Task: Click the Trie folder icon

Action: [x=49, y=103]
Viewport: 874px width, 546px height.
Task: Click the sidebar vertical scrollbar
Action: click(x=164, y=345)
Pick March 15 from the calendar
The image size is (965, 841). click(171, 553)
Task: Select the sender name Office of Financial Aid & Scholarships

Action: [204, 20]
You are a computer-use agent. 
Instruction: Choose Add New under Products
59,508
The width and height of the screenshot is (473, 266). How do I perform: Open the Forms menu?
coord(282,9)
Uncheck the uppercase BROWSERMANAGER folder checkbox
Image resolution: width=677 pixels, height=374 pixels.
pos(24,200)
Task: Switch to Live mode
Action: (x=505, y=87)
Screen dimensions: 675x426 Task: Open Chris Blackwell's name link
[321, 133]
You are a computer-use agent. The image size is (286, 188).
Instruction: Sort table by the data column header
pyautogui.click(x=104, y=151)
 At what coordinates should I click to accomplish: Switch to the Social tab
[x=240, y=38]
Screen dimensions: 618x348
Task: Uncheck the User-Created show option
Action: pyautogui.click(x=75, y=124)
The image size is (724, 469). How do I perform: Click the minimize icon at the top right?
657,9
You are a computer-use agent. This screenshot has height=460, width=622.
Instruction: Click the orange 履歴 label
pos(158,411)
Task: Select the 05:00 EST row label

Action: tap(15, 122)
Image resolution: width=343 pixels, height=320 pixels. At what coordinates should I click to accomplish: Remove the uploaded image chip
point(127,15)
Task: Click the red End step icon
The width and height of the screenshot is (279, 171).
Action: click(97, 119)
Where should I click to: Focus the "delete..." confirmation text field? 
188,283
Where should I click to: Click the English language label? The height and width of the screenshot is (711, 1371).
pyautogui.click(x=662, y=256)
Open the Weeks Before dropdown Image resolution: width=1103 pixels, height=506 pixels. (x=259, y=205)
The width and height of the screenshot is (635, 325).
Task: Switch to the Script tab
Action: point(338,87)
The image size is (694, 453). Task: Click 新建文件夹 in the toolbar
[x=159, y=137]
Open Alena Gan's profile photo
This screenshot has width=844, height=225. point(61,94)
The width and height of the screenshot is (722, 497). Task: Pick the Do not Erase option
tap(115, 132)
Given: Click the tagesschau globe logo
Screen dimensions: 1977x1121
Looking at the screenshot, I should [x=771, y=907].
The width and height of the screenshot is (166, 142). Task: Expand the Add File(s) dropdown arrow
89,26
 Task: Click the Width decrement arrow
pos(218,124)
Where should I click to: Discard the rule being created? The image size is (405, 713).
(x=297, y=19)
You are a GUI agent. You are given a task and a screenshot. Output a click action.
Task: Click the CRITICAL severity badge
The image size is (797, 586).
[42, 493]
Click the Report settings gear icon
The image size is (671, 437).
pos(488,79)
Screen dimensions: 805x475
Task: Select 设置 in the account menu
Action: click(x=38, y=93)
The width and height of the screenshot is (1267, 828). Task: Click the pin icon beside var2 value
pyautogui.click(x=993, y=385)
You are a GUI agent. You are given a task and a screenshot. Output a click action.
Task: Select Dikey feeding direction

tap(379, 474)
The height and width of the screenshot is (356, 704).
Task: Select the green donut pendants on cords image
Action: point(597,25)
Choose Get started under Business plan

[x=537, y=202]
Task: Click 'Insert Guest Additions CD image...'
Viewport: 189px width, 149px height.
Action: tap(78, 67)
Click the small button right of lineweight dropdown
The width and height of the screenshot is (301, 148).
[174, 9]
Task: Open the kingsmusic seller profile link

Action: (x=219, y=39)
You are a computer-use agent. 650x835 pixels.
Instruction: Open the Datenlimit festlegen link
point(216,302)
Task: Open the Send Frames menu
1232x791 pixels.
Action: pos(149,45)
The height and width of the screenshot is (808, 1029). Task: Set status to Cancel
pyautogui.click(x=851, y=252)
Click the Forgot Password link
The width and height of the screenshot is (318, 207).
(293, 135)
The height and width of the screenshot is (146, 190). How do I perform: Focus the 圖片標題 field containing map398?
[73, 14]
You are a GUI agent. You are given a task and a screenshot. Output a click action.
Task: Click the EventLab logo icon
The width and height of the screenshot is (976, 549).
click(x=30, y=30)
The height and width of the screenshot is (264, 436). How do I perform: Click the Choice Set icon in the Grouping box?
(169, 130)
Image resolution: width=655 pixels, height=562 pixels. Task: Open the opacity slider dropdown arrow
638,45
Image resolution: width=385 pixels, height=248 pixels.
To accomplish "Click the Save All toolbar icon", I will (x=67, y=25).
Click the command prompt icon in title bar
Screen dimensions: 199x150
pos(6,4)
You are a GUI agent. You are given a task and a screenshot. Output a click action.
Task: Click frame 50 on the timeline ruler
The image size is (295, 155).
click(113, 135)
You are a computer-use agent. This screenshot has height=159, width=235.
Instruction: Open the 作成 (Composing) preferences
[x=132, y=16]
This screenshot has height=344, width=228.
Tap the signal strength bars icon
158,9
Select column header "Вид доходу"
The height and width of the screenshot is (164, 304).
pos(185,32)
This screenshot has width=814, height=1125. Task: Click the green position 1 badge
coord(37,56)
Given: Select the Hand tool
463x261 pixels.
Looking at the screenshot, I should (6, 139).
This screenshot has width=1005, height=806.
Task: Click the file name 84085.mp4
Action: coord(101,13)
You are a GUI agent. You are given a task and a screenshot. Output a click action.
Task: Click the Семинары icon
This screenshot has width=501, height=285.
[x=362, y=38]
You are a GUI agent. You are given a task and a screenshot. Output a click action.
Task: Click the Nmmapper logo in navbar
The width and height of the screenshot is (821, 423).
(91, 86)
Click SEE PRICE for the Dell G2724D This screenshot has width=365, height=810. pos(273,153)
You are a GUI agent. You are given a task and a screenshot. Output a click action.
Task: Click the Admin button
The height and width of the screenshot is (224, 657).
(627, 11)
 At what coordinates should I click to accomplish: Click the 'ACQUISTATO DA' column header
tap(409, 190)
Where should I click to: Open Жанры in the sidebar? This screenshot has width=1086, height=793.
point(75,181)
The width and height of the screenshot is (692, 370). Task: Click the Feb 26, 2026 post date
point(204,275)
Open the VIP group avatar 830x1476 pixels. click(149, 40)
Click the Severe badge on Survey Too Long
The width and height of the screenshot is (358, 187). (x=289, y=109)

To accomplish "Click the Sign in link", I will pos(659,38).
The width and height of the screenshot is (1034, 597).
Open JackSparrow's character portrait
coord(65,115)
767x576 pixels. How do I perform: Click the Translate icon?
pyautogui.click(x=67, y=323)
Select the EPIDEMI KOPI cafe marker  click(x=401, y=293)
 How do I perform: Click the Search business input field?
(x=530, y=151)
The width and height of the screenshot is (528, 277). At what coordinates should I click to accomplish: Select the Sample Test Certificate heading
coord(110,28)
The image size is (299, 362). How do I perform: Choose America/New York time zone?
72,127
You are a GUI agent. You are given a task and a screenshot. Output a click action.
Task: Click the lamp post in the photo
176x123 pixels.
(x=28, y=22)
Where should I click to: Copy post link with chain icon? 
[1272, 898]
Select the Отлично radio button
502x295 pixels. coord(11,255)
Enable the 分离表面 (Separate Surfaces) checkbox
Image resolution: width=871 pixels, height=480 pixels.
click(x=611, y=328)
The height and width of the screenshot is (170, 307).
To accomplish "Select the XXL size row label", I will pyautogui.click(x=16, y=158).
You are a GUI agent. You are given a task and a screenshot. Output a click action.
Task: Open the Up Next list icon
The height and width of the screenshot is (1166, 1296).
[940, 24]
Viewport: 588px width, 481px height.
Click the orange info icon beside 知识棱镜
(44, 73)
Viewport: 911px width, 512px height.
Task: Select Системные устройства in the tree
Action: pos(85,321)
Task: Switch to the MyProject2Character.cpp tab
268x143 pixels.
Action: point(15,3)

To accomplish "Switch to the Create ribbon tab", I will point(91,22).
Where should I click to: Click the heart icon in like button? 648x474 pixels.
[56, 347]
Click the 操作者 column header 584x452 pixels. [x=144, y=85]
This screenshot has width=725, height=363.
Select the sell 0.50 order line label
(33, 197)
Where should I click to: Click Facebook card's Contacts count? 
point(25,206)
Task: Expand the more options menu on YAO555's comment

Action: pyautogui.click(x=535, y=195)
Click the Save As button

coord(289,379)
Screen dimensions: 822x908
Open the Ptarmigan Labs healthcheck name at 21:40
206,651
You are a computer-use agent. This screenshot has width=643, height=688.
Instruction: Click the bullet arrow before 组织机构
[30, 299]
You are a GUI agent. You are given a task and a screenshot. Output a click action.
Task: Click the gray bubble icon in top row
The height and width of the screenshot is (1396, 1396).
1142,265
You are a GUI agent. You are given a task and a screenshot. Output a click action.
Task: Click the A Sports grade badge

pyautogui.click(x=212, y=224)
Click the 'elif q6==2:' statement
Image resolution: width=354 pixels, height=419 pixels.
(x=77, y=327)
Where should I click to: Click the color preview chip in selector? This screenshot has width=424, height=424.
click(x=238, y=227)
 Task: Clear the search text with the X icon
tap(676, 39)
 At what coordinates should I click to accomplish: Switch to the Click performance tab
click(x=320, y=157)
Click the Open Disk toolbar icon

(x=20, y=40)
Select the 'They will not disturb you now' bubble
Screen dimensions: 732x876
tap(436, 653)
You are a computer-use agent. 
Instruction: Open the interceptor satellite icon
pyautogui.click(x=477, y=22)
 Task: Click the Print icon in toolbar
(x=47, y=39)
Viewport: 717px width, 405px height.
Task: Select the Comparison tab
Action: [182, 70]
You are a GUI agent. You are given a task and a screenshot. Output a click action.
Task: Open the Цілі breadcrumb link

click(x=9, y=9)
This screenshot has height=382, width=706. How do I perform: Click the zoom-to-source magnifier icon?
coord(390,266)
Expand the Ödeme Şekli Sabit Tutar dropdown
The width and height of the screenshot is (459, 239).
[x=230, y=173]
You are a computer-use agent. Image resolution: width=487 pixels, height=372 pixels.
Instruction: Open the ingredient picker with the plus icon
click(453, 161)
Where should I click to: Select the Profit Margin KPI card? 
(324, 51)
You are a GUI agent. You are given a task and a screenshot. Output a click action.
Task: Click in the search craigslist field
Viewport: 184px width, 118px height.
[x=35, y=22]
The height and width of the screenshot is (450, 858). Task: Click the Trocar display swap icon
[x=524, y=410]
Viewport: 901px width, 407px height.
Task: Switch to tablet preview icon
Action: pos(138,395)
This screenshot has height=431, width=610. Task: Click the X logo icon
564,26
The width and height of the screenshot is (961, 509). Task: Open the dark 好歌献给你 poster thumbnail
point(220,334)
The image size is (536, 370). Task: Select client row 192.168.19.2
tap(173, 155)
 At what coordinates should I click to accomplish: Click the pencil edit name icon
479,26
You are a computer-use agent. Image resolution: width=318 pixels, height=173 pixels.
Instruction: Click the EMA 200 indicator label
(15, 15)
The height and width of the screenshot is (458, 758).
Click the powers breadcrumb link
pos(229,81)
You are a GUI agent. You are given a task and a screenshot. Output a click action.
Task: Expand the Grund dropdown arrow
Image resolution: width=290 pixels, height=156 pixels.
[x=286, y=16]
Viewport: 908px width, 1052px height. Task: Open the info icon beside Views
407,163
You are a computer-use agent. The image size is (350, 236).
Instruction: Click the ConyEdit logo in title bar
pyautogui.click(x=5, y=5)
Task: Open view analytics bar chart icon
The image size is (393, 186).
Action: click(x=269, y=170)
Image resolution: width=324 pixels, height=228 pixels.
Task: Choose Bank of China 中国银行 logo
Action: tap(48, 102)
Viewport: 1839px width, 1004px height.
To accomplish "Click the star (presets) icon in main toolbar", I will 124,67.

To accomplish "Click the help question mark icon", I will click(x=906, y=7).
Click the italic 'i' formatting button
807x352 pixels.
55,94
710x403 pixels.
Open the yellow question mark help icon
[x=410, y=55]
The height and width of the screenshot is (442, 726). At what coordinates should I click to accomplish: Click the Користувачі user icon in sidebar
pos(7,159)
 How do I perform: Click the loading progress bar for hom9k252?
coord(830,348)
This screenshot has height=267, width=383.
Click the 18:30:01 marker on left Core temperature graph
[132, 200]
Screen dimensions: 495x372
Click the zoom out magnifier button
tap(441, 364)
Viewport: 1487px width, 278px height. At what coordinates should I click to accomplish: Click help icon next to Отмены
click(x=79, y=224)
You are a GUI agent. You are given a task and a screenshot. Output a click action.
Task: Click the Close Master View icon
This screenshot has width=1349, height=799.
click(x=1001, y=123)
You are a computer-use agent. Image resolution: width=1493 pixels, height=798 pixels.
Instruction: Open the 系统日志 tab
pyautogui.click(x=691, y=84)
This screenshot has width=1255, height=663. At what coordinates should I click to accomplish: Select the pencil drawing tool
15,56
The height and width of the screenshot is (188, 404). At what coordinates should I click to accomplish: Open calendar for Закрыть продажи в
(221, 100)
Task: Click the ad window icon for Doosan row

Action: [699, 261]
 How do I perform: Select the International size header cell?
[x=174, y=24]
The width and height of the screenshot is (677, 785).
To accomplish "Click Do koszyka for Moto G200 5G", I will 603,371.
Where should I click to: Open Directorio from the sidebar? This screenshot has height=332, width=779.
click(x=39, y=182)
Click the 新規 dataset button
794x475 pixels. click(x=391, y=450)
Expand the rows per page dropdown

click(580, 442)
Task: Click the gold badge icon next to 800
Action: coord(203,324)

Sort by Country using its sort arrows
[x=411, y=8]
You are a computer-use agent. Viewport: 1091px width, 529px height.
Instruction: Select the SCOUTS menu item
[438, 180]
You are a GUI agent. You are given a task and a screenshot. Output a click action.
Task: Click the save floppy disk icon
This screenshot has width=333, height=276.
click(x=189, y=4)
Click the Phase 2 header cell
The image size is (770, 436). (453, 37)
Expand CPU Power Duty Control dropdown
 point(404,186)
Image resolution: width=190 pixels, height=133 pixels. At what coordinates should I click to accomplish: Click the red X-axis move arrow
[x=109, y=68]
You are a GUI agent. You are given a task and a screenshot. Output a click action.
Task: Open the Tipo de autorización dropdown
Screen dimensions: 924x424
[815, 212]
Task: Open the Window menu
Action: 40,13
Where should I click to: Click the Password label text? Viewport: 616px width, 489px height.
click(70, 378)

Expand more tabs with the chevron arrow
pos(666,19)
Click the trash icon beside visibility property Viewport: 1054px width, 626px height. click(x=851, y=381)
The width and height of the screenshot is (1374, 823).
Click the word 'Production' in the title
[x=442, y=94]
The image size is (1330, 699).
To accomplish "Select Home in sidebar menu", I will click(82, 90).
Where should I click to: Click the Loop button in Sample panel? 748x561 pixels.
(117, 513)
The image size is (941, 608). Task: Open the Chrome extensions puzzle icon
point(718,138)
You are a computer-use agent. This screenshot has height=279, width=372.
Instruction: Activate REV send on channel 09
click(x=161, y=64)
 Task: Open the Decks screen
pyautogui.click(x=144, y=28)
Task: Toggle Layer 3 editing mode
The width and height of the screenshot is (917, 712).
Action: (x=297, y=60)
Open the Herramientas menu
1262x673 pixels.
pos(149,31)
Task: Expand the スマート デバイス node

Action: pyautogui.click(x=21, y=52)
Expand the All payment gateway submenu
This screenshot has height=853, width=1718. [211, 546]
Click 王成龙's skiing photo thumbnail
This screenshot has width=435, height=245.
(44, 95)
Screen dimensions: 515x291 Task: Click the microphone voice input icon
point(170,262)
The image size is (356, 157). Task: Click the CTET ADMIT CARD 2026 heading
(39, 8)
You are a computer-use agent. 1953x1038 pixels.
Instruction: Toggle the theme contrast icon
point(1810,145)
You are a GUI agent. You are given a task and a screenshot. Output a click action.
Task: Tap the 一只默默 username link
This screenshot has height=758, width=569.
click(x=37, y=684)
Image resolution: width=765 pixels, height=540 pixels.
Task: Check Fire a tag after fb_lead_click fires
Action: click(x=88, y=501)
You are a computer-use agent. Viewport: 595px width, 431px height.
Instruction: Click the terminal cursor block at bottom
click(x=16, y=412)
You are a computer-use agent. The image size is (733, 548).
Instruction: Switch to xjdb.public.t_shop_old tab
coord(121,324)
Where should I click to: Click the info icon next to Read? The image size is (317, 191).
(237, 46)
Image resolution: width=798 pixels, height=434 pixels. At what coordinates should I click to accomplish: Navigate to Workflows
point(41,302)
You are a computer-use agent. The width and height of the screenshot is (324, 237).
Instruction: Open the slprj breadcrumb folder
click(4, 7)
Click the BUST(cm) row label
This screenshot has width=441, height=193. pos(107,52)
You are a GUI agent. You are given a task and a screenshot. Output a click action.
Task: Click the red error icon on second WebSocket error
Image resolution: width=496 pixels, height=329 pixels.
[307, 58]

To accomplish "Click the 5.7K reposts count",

## What is needed
Look above for the line with "Given: Click the tagesschau globe logo" and the line with "Task: Open the Send Frames menu", and reproduce exactly those two lines plus every line between, nothing more.

## Task result
Given: Click the tagesschau globe logo
Screen dimensions: 1977x1121
Looking at the screenshot, I should [x=771, y=907].
The width and height of the screenshot is (166, 142). Task: Expand the Add File(s) dropdown arrow
89,26
 Task: Click the Width decrement arrow
pos(218,124)
Where should I click to: Discard the rule being created? The image size is (405, 713).
(x=297, y=19)
You are a GUI agent. You are given a task and a screenshot. Output a click action.
Task: Click the CRITICAL severity badge
The image size is (797, 586).
[42, 493]
Click the Report settings gear icon
The image size is (671, 437).
pos(488,79)
Screen dimensions: 805x475
Task: Select 设置 in the account menu
Action: click(x=38, y=93)
The width and height of the screenshot is (1267, 828). Task: Click the pin icon beside var2 value
pyautogui.click(x=993, y=385)
You are a GUI agent. You are given a task and a screenshot. Output a click action.
Task: Select Dikey feeding direction

tap(379, 474)
The height and width of the screenshot is (356, 704).
Task: Select the green donut pendants on cords image
Action: point(597,25)
Choose Get started under Business plan

[x=537, y=202]
Task: Click 'Insert Guest Additions CD image...'
Viewport: 189px width, 149px height.
Action: tap(78, 67)
Click the small button right of lineweight dropdown
The width and height of the screenshot is (301, 148).
[174, 9]
Task: Open the kingsmusic seller profile link

Action: (x=219, y=39)
You are a computer-use agent. 650x835 pixels.
Instruction: Open the Datenlimit festlegen link
point(216,302)
Task: Open the Send Frames menu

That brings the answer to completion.